I spent much of 2014 and 2015 working on three back-to-back music videos with Nick Hakim, Gabriel Garzón-Montano, and Jeremiah Meece. Unfortunately none of the videos were ever released, but I'm still proud of the work we put into what I have now come to appreciate as a series of musically-inspired experimental short films.
This series gave me the opportunity to experiment with new media formats, new environments, and new collaborators. Each film was conceived as a minimalist, site-specific sequence designed to express the feeling of a particular song through images and actions that were suggestive of a simple, subtle narrative.
Never Gonna Work
Shortly after moving to NYC, I began taking Julio Jean’s Afro-Haitian dance class at Cumbe Center for African and Diaspora Dance on Fulton street in Downtown Brooklyn, where I met dancer Rachel Wyman. I had been talking with Jeremiah Meece about doing a music video for a single on his forthcoming solo EP, and I had also been working as a consulting producer on a documentary project upstate, where I discovered the location of a secluded reservoir. I knew I wanted to do something organic and improvised with Rachel, the landscape, and analog film. The single didn’t make it onto the record and so the video was never released. But the project did allow me to experiment with two new media—dance and film—that I continue to explore in my work today.

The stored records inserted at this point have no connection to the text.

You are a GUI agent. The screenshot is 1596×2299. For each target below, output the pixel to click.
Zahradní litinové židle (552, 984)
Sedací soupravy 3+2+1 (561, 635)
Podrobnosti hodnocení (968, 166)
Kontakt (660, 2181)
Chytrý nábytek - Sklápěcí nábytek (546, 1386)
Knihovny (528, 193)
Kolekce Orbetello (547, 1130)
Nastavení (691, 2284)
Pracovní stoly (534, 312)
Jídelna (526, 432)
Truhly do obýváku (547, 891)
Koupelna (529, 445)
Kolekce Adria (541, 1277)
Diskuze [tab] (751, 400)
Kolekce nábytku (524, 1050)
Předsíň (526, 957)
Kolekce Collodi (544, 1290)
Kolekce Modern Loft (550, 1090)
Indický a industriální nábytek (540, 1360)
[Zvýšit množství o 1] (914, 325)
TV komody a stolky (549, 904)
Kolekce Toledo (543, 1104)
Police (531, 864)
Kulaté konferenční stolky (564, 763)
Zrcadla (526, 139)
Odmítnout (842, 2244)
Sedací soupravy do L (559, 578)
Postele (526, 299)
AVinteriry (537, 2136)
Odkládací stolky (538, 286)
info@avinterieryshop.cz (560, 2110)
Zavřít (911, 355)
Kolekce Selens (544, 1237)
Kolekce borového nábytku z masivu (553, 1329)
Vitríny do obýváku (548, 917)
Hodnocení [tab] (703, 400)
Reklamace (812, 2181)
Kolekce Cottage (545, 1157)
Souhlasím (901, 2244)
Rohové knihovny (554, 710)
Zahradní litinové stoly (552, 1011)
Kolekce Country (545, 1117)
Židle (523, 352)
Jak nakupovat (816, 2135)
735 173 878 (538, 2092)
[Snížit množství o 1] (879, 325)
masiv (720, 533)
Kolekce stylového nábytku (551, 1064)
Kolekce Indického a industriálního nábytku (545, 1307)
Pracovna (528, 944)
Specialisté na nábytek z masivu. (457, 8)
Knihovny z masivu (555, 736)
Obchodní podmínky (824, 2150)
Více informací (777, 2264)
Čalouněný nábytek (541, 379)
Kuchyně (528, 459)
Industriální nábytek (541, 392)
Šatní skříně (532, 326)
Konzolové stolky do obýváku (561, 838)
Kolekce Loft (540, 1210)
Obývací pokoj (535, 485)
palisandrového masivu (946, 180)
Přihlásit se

💡 This project relates to Yanvalou. 
Nick Hakim's soulful and tender music inspired me to experiment with telling a simple story within a single shot, in one take. I wanted the unbroken, continuous experience of a sequence shot to accompany what felt like an infinite lullaby in the quality and rhythm of the song “Cold.” On what felt like the coldest day of the year, we shot in the Rockaways with a camera attached to a gimbal, operated from the open hatch of an SUV. Nick was a great sport and very willing to perform until a flash snowstorm made it impossible to continue. Needless to say, it was extremely dangerous, but the results are stunning. We shot four takes, the third was the best. Nick decided to abandon the project and the video was never released.
In “6 8”, Gabriel Garzón-Montano plays a character whose relationship to his downstairs neighbor (Nadia Rosenberg) develops slowly and unexpectedly over time. The visual narrative mirrors the song's cyclic structure, a single verse repeated four times with a delicate harmonic progression. Rather than conform to conventional three-act narrative structure, I was inspired to experiment with Kishōtenketsu, a four-act dramatic form characteristic of the Japanese yonkoma (four-panel manga). Despite the subzero January temperatures, we shot outdoors and staged the action indoors to capture a voyeuristic angle and slow-burn storytelling effect. Gabriel decided to abandon the project and the video was never released.